O'Regan was an associate lecturer and assistant vice chancellor (Māori) at the University of Canterbury in Christchurch, New Zealand, associated with both the history and Māori departments. He was awarded an honorary D.Litt. by the University of Canterbury in 1992. In March 2009, O'Regan was commemorated as one of the Twelve Local Heroes of Christchurch, and a bronze bust of him was unveiled outside the Christchurch Arts Centre.

He was a director of Milford Dart Ltd, a company which proposed a tunnel through the Southern Alps to more than halve the time taken to negotiate the road between resort centres Queenstown and Milford Sound. The proposal had Department of Conservation approval but there was opposition because the tunnel would be in a National Park and UNESCO World heritage area. O'Regan argued the "absurdity of spending over 11 hours in a day to go to Milford from Queenstown", but in July 2013, the Minister of Conservation, Nick Smith, declined the proposal because of significant environmental impacts.

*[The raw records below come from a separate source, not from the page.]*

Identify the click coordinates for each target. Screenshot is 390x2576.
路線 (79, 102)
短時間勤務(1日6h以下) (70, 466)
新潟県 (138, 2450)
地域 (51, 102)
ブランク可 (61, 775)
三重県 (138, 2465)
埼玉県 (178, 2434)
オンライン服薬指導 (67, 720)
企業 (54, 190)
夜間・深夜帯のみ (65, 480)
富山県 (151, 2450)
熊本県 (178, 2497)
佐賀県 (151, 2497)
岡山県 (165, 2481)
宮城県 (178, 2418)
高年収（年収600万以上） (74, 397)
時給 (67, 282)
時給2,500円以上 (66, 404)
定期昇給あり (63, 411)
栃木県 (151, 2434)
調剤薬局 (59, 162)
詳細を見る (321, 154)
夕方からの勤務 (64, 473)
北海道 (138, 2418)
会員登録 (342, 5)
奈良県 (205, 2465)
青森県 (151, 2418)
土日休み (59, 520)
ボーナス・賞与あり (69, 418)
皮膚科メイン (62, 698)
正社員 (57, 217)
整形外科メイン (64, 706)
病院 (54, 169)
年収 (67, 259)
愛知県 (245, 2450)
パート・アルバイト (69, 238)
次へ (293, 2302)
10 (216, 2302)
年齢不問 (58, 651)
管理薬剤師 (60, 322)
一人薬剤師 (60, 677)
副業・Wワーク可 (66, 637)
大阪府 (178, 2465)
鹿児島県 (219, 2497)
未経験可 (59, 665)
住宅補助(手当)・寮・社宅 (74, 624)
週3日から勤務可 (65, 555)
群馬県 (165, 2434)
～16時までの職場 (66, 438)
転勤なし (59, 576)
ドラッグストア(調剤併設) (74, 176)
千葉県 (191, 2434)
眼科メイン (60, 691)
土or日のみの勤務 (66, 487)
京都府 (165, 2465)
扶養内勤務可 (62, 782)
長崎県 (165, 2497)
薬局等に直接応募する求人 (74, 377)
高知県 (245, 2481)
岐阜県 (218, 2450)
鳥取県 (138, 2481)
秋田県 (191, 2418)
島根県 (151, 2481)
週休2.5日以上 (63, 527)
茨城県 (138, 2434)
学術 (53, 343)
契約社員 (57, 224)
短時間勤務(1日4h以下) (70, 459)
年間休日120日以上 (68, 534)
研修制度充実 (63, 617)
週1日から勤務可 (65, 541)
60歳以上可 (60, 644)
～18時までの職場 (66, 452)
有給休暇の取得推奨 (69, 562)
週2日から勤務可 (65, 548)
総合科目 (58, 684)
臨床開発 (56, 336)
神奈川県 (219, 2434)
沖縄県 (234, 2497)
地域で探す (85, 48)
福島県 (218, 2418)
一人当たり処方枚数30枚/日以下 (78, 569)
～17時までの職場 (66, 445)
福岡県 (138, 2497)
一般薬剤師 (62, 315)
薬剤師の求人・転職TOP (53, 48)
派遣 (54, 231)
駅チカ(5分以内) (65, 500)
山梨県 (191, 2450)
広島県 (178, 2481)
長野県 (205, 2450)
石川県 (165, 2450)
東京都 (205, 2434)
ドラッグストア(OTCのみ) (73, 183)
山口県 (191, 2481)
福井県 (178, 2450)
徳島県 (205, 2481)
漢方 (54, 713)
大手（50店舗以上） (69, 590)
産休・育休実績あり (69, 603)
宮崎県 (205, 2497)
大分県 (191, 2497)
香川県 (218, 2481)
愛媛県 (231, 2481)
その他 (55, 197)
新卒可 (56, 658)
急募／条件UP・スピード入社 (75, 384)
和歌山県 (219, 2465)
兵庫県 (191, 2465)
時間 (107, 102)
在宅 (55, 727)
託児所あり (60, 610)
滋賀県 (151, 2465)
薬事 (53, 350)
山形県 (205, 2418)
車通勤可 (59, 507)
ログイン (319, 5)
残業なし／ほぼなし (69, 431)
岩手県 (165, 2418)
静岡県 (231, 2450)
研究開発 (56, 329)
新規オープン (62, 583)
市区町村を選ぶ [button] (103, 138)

O'Regan was a member of the New Zealand Geographic Board from 1985 to 2013, and from 2010 he has co-chaired the Constitutional Advisory Panel, which is seeking public input on constitutional reform in New Zealand.

In the 2022 Queen's Birthday and Platinum Jubilee Honours, O'Regan was appointed an additional Member of the Order of New Zealand, for services to New Zealand. His granddaughter is the climate activist Kera Sherwood-O'Regan.